◆ What the exercise asks
Please repeat all the entries. Nothing may differ.

[Stored data]
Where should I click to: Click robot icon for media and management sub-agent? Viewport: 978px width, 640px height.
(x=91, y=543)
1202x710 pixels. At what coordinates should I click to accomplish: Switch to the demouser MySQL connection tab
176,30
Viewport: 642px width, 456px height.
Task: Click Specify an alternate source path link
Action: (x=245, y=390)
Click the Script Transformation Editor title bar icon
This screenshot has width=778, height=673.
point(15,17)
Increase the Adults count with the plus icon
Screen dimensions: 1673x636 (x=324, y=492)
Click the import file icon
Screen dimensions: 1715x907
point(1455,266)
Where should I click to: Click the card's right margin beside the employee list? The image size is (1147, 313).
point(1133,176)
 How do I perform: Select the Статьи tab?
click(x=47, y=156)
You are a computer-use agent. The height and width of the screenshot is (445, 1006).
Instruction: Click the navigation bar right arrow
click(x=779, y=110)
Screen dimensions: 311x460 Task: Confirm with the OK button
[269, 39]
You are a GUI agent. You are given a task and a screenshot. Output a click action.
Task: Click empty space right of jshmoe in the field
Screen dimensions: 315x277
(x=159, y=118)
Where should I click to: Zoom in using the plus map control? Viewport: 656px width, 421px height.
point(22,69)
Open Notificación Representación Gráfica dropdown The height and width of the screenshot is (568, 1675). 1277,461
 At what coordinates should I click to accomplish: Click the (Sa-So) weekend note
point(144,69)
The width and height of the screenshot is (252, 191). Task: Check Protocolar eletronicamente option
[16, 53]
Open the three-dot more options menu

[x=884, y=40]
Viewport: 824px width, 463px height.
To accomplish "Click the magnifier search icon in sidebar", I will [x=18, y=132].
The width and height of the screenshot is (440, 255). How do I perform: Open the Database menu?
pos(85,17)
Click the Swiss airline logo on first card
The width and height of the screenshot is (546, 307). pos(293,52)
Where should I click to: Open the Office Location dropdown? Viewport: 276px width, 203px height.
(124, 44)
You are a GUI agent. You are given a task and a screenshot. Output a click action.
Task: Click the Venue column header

◆ Output for this exercise
Where should I click to: Click robot icon for media and management sub-agent? Viewport: 978px width, 640px height.
(x=91, y=543)
1202x710 pixels. At what coordinates should I click to accomplish: Switch to the demouser MySQL connection tab
176,30
Viewport: 642px width, 456px height.
Task: Click Specify an alternate source path link
Action: (x=245, y=390)
Click the Script Transformation Editor title bar icon
This screenshot has width=778, height=673.
point(15,17)
Increase the Adults count with the plus icon
Screen dimensions: 1673x636 (x=324, y=492)
Click the import file icon
Screen dimensions: 1715x907
point(1455,266)
Where should I click to: Click the card's right margin beside the employee list? The image size is (1147, 313).
point(1133,176)
 How do I perform: Select the Статьи tab?
click(x=47, y=156)
You are a computer-use agent. The height and width of the screenshot is (445, 1006).
Instruction: Click the navigation bar right arrow
click(x=779, y=110)
Screen dimensions: 311x460 Task: Confirm with the OK button
[269, 39]
You are a GUI agent. You are given a task and a screenshot. Output a click action.
Task: Click empty space right of jshmoe in the field
Screen dimensions: 315x277
(x=159, y=118)
Where should I click to: Zoom in using the plus map control? Viewport: 656px width, 421px height.
point(22,69)
Open Notificación Representación Gráfica dropdown The height and width of the screenshot is (568, 1675). 1277,461
 At what coordinates should I click to accomplish: Click the (Sa-So) weekend note
point(144,69)
The width and height of the screenshot is (252, 191). Task: Check Protocolar eletronicamente option
[16, 53]
Open the three-dot more options menu

[x=884, y=40]
Viewport: 824px width, 463px height.
To accomplish "Click the magnifier search icon in sidebar", I will [x=18, y=132].
The width and height of the screenshot is (440, 255). How do I perform: Open the Database menu?
pos(85,17)
Click the Swiss airline logo on first card
The width and height of the screenshot is (546, 307). pos(293,52)
Where should I click to: Open the Office Location dropdown? Viewport: 276px width, 203px height.
(124, 44)
You are a GUI agent. You are given a task and a screenshot. Output a click action.
Task: Click the Venue column header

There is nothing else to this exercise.